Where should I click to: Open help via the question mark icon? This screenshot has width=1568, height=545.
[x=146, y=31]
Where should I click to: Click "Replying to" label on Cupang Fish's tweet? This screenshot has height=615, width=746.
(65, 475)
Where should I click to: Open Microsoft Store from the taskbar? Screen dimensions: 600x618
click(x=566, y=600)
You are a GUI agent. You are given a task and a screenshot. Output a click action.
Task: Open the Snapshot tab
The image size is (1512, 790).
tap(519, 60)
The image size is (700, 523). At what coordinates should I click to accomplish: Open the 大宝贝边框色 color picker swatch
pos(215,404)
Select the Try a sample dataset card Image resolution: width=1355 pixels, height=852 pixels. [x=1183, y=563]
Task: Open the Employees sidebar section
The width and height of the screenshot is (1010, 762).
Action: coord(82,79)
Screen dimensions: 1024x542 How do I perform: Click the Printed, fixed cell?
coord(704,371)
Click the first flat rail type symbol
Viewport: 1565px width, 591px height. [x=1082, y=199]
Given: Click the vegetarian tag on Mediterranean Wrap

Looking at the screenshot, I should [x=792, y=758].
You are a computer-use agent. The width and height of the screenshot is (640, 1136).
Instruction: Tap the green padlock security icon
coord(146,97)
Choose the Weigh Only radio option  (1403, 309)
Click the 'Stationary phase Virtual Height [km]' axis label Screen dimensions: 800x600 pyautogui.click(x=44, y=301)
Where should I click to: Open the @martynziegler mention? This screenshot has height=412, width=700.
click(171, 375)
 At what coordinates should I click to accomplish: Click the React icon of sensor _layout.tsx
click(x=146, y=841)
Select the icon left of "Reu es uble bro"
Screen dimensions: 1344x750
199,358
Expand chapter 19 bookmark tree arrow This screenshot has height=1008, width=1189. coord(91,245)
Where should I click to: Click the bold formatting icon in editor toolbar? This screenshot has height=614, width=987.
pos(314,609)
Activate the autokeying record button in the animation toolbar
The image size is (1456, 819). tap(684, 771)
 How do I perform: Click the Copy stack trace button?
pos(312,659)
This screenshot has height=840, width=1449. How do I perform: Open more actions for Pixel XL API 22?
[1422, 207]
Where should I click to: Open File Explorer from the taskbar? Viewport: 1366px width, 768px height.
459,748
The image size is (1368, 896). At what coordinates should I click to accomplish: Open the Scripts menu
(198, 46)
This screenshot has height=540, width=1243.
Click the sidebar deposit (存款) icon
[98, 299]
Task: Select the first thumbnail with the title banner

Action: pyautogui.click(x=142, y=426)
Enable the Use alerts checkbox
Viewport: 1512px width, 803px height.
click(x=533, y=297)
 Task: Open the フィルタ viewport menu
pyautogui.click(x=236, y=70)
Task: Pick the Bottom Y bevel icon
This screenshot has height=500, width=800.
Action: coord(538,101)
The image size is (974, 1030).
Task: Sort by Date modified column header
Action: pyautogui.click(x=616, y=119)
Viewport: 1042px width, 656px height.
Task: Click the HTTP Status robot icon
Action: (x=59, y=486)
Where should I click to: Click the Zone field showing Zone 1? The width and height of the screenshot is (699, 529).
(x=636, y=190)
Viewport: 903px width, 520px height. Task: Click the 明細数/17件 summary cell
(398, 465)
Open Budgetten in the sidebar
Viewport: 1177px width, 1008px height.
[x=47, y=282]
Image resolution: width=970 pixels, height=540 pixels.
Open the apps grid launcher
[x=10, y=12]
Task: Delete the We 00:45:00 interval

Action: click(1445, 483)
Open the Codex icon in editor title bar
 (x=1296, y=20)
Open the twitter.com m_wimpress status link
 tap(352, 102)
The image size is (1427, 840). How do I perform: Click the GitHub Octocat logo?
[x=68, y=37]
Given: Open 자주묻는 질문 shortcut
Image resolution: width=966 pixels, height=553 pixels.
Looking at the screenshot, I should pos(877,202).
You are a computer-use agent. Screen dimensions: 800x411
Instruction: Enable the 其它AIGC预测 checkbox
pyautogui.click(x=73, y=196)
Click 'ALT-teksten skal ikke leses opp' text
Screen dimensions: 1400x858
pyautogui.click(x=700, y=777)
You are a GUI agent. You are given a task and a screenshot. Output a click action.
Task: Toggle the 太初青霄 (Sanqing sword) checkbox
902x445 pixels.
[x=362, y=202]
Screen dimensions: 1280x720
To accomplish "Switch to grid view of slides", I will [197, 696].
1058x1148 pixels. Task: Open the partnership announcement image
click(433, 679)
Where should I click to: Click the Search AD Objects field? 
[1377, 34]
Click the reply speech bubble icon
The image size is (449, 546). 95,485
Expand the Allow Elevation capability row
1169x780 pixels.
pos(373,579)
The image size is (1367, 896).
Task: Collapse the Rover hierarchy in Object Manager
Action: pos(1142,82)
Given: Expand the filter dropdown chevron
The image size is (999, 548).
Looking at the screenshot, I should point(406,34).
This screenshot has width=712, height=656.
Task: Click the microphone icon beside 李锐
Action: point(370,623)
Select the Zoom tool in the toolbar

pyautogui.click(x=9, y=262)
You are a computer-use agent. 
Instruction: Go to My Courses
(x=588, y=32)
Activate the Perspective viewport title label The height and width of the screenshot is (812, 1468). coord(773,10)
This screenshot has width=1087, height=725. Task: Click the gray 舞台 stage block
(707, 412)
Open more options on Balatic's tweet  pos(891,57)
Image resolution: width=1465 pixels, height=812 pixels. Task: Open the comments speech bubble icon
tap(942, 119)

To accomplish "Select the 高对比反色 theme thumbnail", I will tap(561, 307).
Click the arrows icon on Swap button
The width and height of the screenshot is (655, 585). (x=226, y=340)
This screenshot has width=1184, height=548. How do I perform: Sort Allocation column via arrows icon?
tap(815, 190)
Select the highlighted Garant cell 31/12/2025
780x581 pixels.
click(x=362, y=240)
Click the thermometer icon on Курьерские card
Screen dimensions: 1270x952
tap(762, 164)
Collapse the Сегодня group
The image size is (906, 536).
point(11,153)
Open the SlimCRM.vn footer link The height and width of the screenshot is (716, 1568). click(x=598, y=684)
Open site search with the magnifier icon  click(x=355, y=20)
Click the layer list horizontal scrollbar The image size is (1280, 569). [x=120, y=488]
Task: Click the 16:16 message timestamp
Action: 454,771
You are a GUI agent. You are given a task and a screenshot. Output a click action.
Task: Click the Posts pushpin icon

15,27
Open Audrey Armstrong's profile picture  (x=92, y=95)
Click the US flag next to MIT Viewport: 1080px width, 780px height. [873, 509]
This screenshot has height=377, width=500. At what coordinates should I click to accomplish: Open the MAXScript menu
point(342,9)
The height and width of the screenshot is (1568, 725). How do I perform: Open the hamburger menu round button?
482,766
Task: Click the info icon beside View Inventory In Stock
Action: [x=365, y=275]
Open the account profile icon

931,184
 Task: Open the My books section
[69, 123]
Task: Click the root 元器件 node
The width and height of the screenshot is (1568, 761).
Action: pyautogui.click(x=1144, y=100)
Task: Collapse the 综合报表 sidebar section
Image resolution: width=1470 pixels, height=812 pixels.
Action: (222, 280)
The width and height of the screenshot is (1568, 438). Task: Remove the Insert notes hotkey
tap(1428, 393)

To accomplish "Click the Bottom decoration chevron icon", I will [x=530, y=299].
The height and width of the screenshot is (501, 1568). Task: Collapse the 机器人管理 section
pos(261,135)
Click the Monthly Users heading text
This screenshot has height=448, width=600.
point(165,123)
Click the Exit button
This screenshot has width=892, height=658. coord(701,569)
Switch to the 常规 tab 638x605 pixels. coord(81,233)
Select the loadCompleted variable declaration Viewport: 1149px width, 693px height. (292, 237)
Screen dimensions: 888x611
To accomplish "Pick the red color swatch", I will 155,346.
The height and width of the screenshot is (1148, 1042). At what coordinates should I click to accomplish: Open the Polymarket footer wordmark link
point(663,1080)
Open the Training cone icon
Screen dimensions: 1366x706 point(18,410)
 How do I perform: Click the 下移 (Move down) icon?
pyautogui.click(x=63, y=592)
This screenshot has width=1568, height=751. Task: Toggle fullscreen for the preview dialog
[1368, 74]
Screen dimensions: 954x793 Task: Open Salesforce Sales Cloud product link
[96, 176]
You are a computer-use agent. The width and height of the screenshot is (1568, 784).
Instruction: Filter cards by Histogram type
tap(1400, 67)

================

▶ Job
Rewrite the records from the line that has "Where should I click to: Click the Search" through the line that has "The image size is (449, 546). 95,485", changing "speech bubble" to "comment" and keeping everything else the same.

▶ Answer for this exercise
Where should I click to: Click the Search AD Objects field? 
[1377, 34]
Click the reply comment icon
The image size is (449, 546). 95,485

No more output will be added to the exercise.